McKinnon is potentially facing paralysis after breaking his neck in a lifting tackle by Melbourne’s Jordan McLean last month.
The Knights slammed the NRL match review committee on Thursday for singling out McLean for his role in the three-man tackle that led to the incident, saying brothers Jesse and Kenny Bromwich should have also faced a judiciary hearing.
There have also been calls from medical experts to take lifting and third-man tackles out of the game as a result of McKinnon’s injuries, something Cleary is not convinced would be able to implement or for the long-term good of the sport.
“I’m not going to make any comment (on the Knights’ statement). It is an extremely sensitive issue and there has been too much said about it already,” Cleary said.
“The only things that matters is Alex’s wellbeing and that’s is all I want to say about that.
“I will say that if every time something happens in a game and we make a quick reaction to every incident then we are going to get ourselves in trouble.

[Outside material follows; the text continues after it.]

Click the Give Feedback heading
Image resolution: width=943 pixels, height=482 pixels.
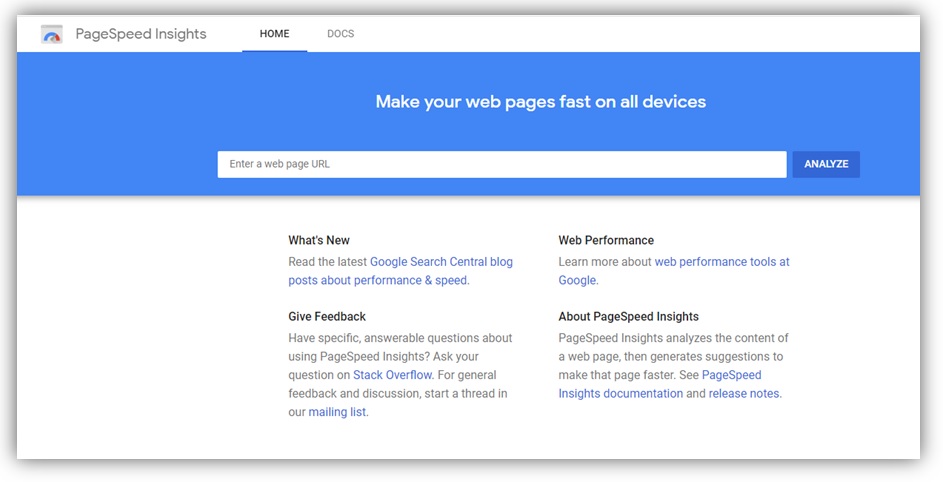click(327, 317)
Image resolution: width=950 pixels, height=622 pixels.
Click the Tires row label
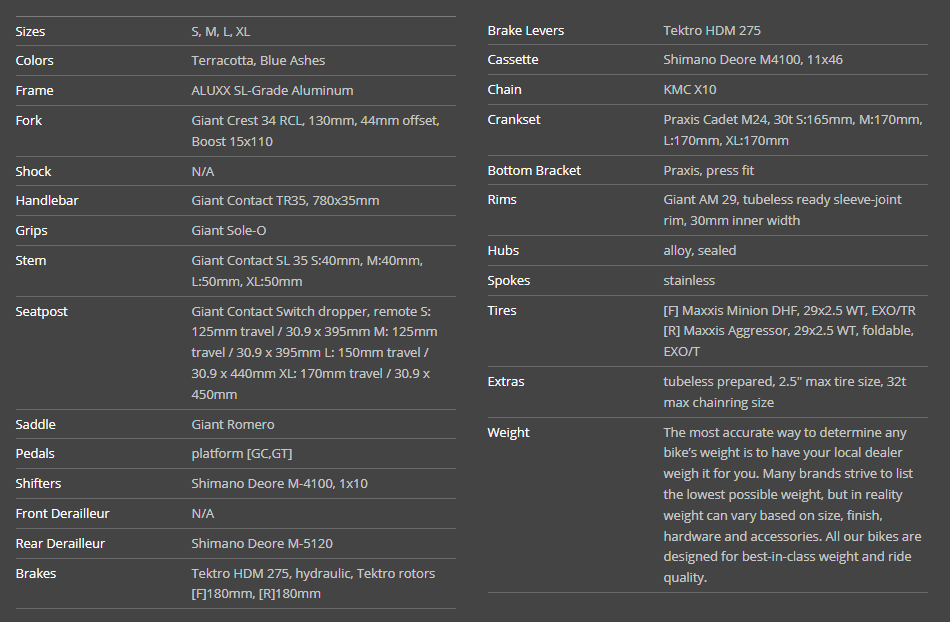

“It’s not that simple. Whether it’s changing the third-man tackle, kicking it dead, it’s still a game and things happen.
“You can’t make it black and white.”
The NRL have already made a series of rules changes over the last two years and Cleary acknowledged outlawing the shoulder charge and the cannonball tackle were a good thing.

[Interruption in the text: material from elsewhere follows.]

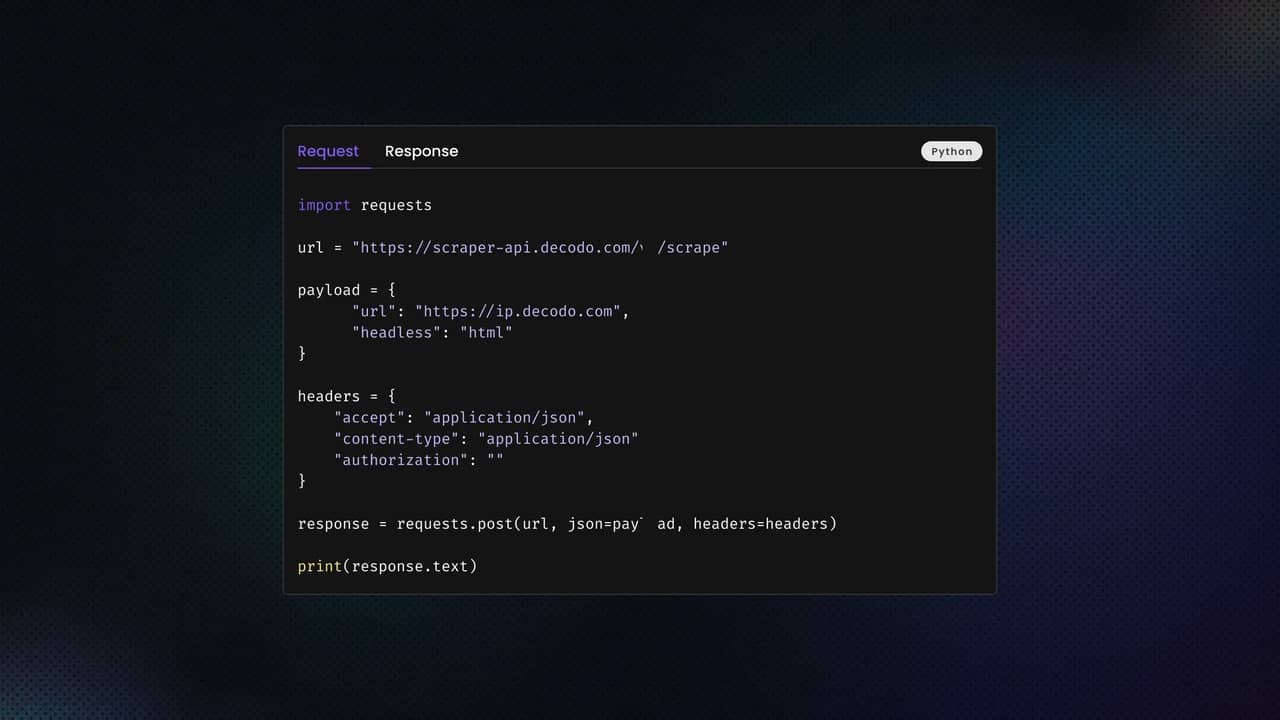Click "application/json" value on the content-type line
This screenshot has width=1280, height=720.
tap(557, 438)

But he warned the NRL that continuing to tinker with the game year after year was not a good approach to take.
“Every time we make a change to the rule the game changes again,” he said.
“Players and coaches have to adjust to that. But it’s already a great game.
“It’s not too bad this year … but we always have to be mindful that if you make too many changes it takes a while for everyone to get used to it.
“By mid-season everyone is flowing nicely, then next season things are changes again and we’re back to square one … we have to be mindful of that.”